À la mi-novembre, la souffrance atteignit un sommet insupportable. Son abdomen paraissait tendu comme s’il était gonflé de l’intérieur. Son pouls était instable, sa peau gris-jaune. La puanteur dans la chambre devint suffocante. Sa conscience vacillait, mais elle gardait des moments de clarté brutale pour affirmer les droits de sa fille. Entre ces moments, elle priait en pleurant, serrant un crucifix contre sa poitrine. L’infection continuait de ravager ses organes ; ses reins cessèrent presque totalement de fonctionner. Elle commença à avoir des hallucinations. Une nuit, juste avant l’aube, elle essaya de se lever pour prier, mais le mouvement déclencha une vague de douleur si intense qu’elle perdit presque connaissance. La rupture interne catastrophique avait atteint son point fatal.
À partir de là, elle se dirigea vers la mort. Son confesseur lui administra les derniers sacrements. Ferdinand entra, pâle. Ils parlèrent brièvement ; elle n’avait presque plus de souffle. Elle répéta ses dernières volontés, le suppliant de protéger Jeanne et l’unité de leurs terres. Elle lui serra la main avec le peu de force qu’il lui restait. Le 26 novembre 1504, peu après midi, Isabelle de Castille rendit son dernier souffle. Le silence tomba sur la chambre. Dehors, les courtisans se mirent en mouvement avec détermination : le pouvoir changeait de mains. La reine qui avait maintenu l’Espagne par sa seule volonté n’était plus.
Mais la mort n’apporta pas la paix immédiate. Alors que son corps refroidissait, l’étendue de sa ruine physique devint indéniable. Le gonflement abdominal ne disparut pas et l’odeur de décomposition s’intensifia. L’embaumement fut tenté, mais les médecins furent confrontés à leurs limites : ouvrir l’abdomen était impossible au vu de l’état des organes internes. On l’oignit d’huiles aromatiques et on l’enveloppa de linges imprégnés de résine, mais l’odeur persistait. Son cortège funèbre fut immense, mais sous la grandeur solennelle se cachait l’incertitude de l’Espagne. Son corps fut transporté à Grenade, la ville symbole de son triomphe. Le voyage fut long et, malgré les épices, son cadavre continua de se détériorer. À son arrivée à la chapelle royale, les enveloppes étaient lourdes d’huiles absorbées. Elle y fut enfin inhumée.
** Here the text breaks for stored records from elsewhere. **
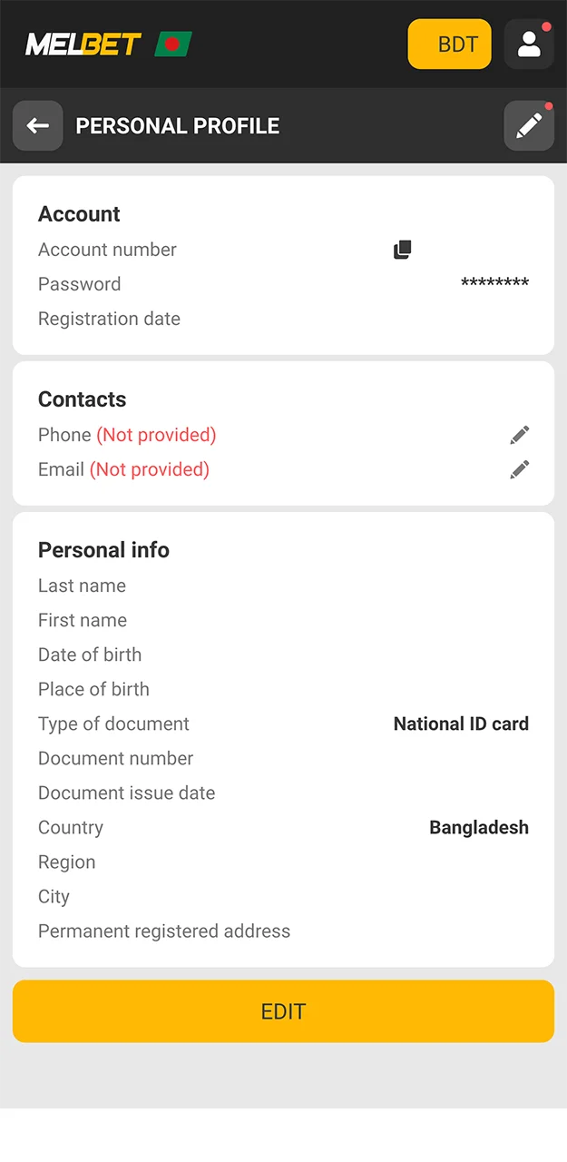Select the Contacts section heading
Screen dimensions: 567x1162
82,399
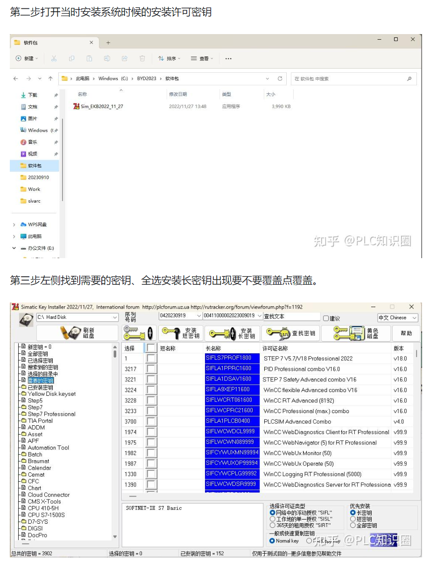Click the Copy icon in Explorer toolbar
This screenshot has height=562, width=423.
[72, 58]

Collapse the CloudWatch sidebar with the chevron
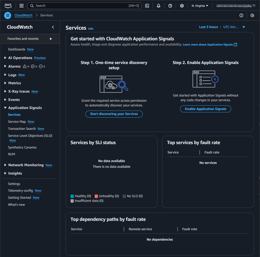coord(53,27)
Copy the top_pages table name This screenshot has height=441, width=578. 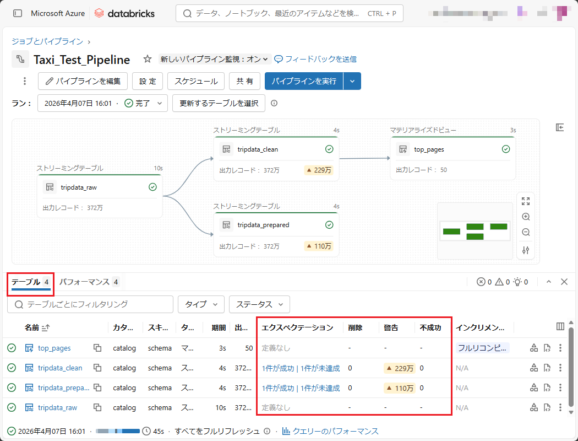(x=97, y=348)
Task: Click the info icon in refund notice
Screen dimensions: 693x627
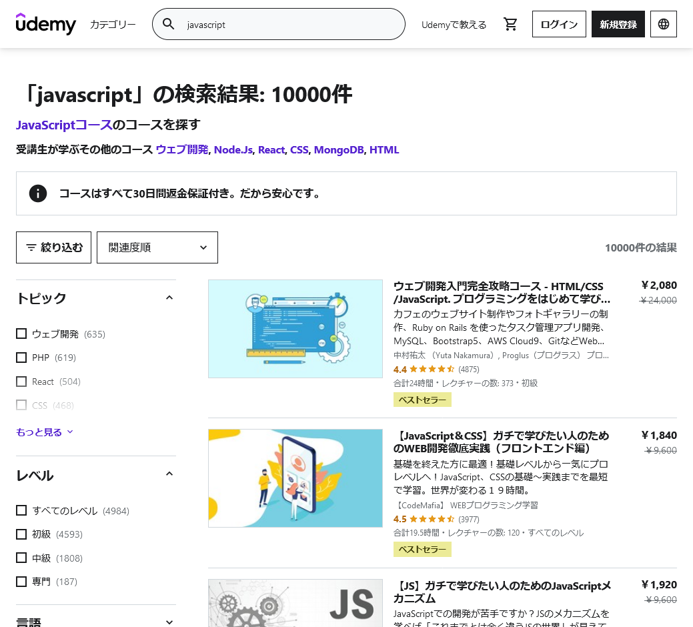Action: pos(38,193)
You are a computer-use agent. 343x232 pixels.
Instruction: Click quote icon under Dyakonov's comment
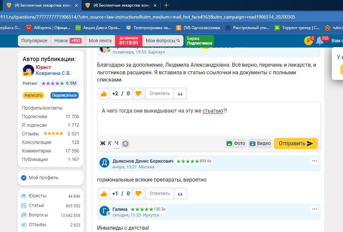(180, 194)

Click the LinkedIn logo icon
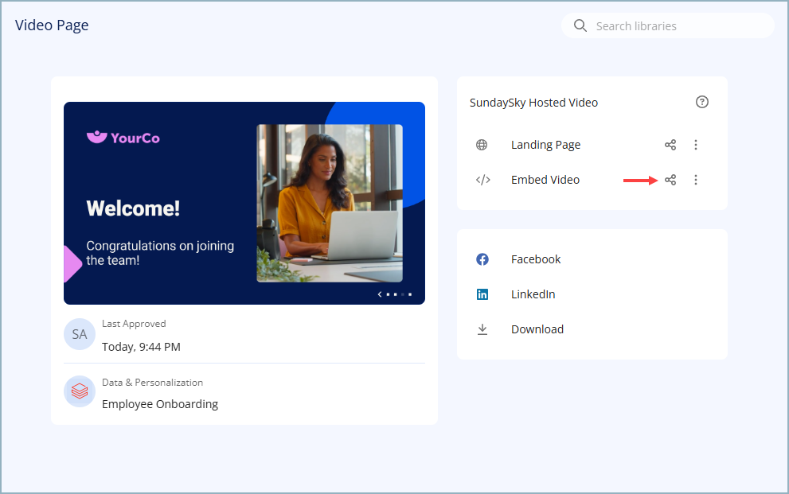[x=482, y=294]
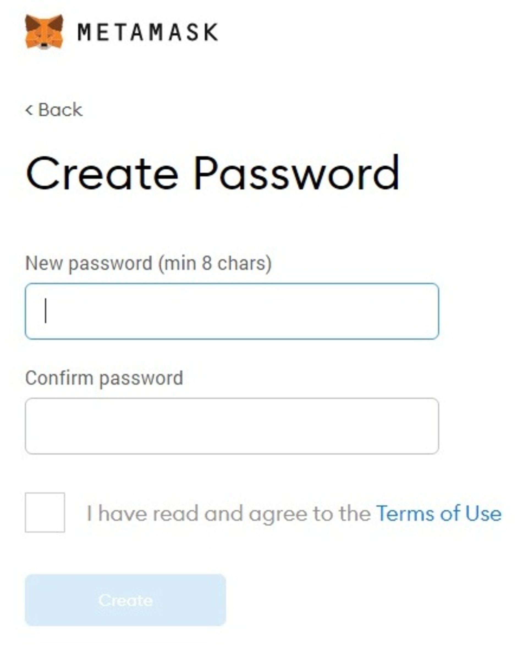Click the light blue Create button
This screenshot has width=528, height=664.
(125, 600)
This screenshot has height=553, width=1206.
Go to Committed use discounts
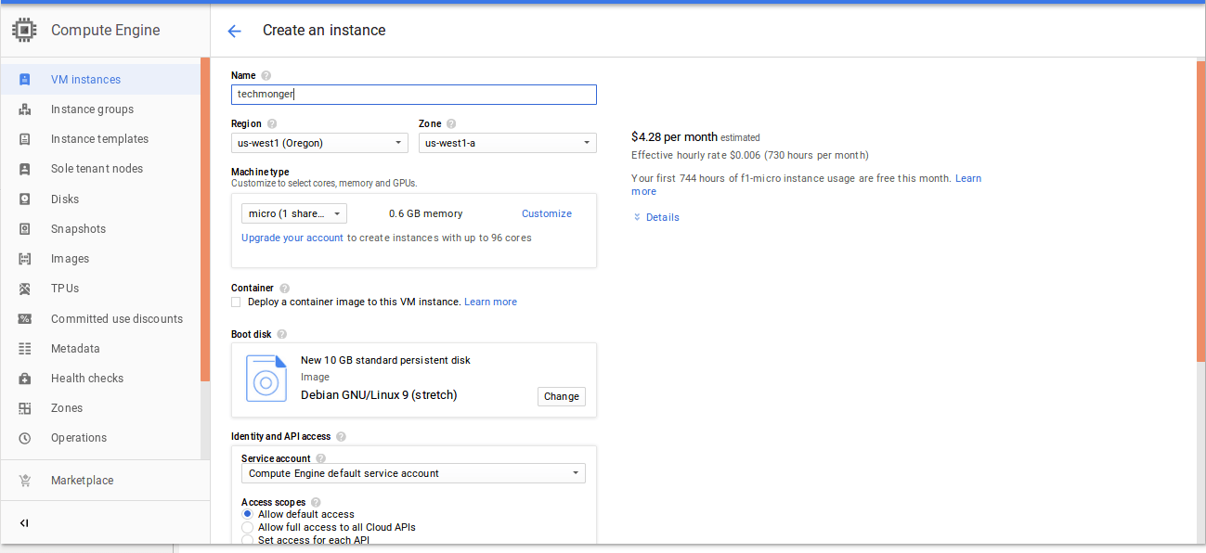(116, 319)
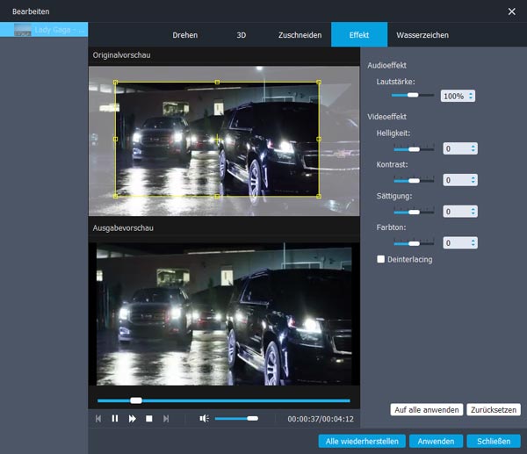527x454 pixels.
Task: Click the Kontrast value spinner arrows
Action: click(x=473, y=180)
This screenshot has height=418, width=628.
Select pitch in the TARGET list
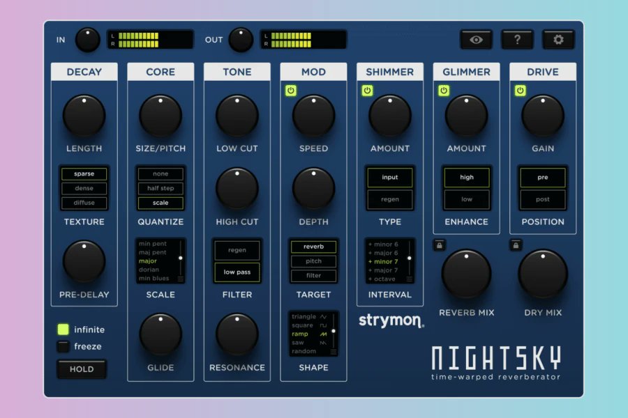(x=313, y=261)
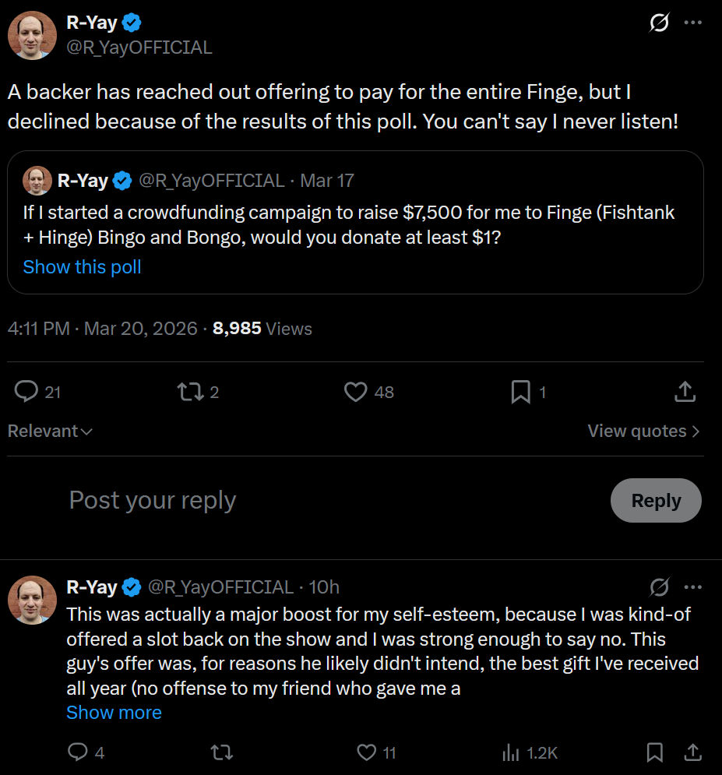Click the reply icon showing 21 comments
This screenshot has width=722, height=775.
[26, 392]
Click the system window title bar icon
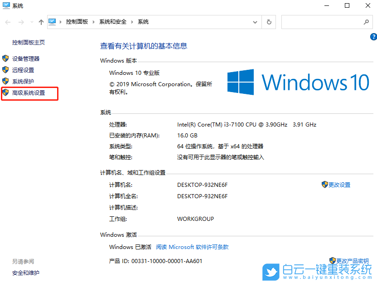 click(x=6, y=5)
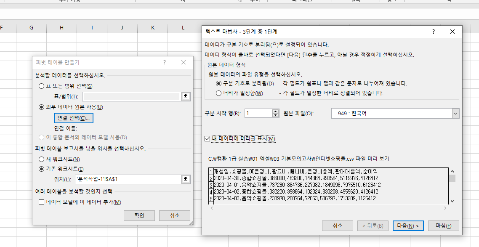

Pendant des siècles, son nom serait révéré par certains et condamné par d’autres. Son règne avait créé une Espagne unifiée mais avait aussi déchaîné d’immenses souffrances. Son héritage était une étrange dualité : bâtisseuse de nation et destructrice, souveraine sainte pour les uns, tyran impitoyable pour les autres. Mais au final, Isabelle de Castille ne mourut pas dans le triomphe, mais dans l’effondrement implacable de son corps mortel : une fièvre tenace, un abdomen rongé par l’infection, un esprit piégé dans un vaisseau défaillant. Son ultime message à travers les siècles est un rappel brutal : même les reines qui remodèlent le monde ne peuvent échapper à la décomposition qui réclame toute chair.